We intensivists are so darned important and valuable (just ask us). Many say the more we’re around, the more lives are saved, especially at night. But there’s an inherent tension between the benefits of having us in the ICU all the time, and the risks of us burning out, cashing in our 401(k) and running off to Aruba with the cute respiratory therapist from 5G.
Ali et al asked whether different work schedules impacted patient outcomes or intensivist job satisfaction. In 5 academic MICUs (45 intensivists, 1,900 patients), they cluster-randomized the centers to schedule their intensivists to work either 2 weeks continuously (“continuous”), or 2 weeks with their weekends cross-covered by other intensivists (“interrupted”). They collected data for 9 months prospectively.

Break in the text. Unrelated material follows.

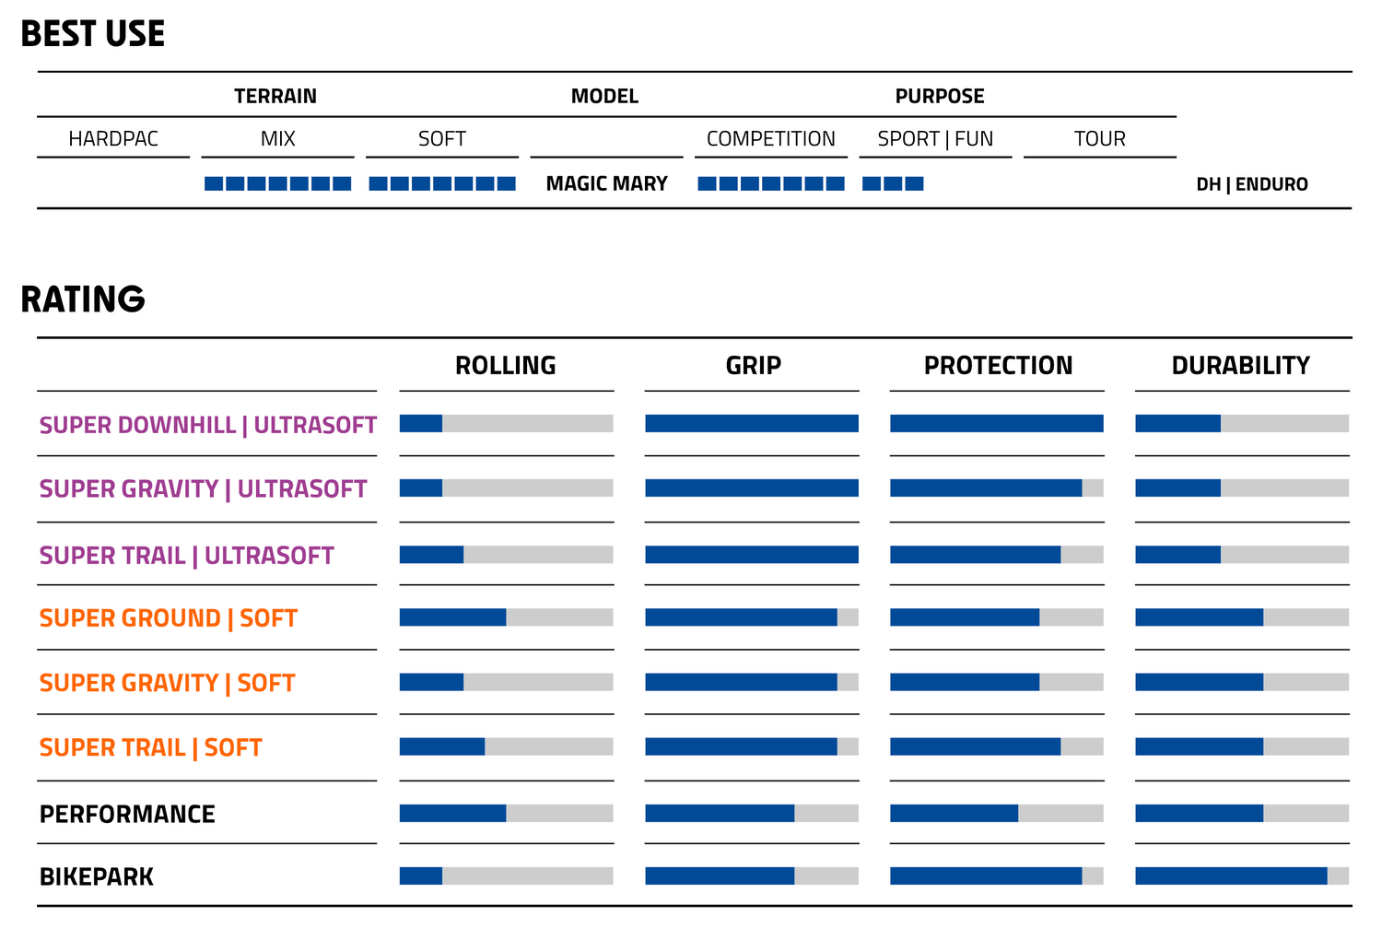This screenshot has height=928, width=1382.
Task: Click the DH | Enduro label
Action: pyautogui.click(x=1251, y=184)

Two ICUs backing out (of an original planned 7) reduced their overall sample size to 44% of what was planned. The dropouts further introduced imbalances in the clustering, such that all but one ICU ended up doing the more pleasant interrupted schedule twice as often as the weekend-busting continuous schedule. So they also got less data from the continuous schedule than they originally intended.

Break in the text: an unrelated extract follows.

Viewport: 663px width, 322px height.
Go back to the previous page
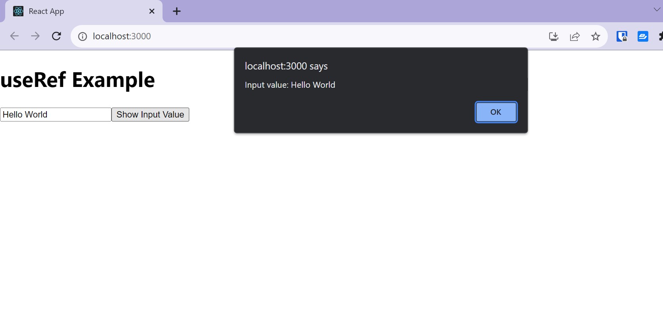point(14,36)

Physicians’ group assignment was not blinded (obviously), and let’s be honest — everyone has a vested interest in the study results, whose outcomes could easily be inferred by the surveys. It would be easy to “game” the surveys, intentionally or unconsciously: if you preferred the interrupted schedule, you might exaggerate your “burnout” during the continuous phase, your happiness during the interrupted phase, or only respond after one.
Having said all that, there was no difference in ICU length of stay or mortality between the (underpowered) groups. However, physicians working the interrupted schedule reported significantly less burnout, work-home life imbalance, and job distress than those working the continuous schedule.
To which I say two things: “Duh,” and “Thanks!” We all want our weekends off, and of course we would be happier that way if it means no one gets hurt. I’m openly gleeful for this evidence that could support doctor-friendly scheduling. Authors also helpfully point out that the scant “evidence” on negative effects of handoffs & discontinuity of care only analyzed surrogate outcomes, and didn’t study ICU care.
Just one question though: Who will work the weekends, and how do they feel about it? (This is a zero-sum game, after all …)
Ali NA et al. Continuity of Care in Intensive Care Units: A Cluster-Randomized Trial of Intensivist Staffing. Am J Respir Crit Care Med 2011;184:803-808.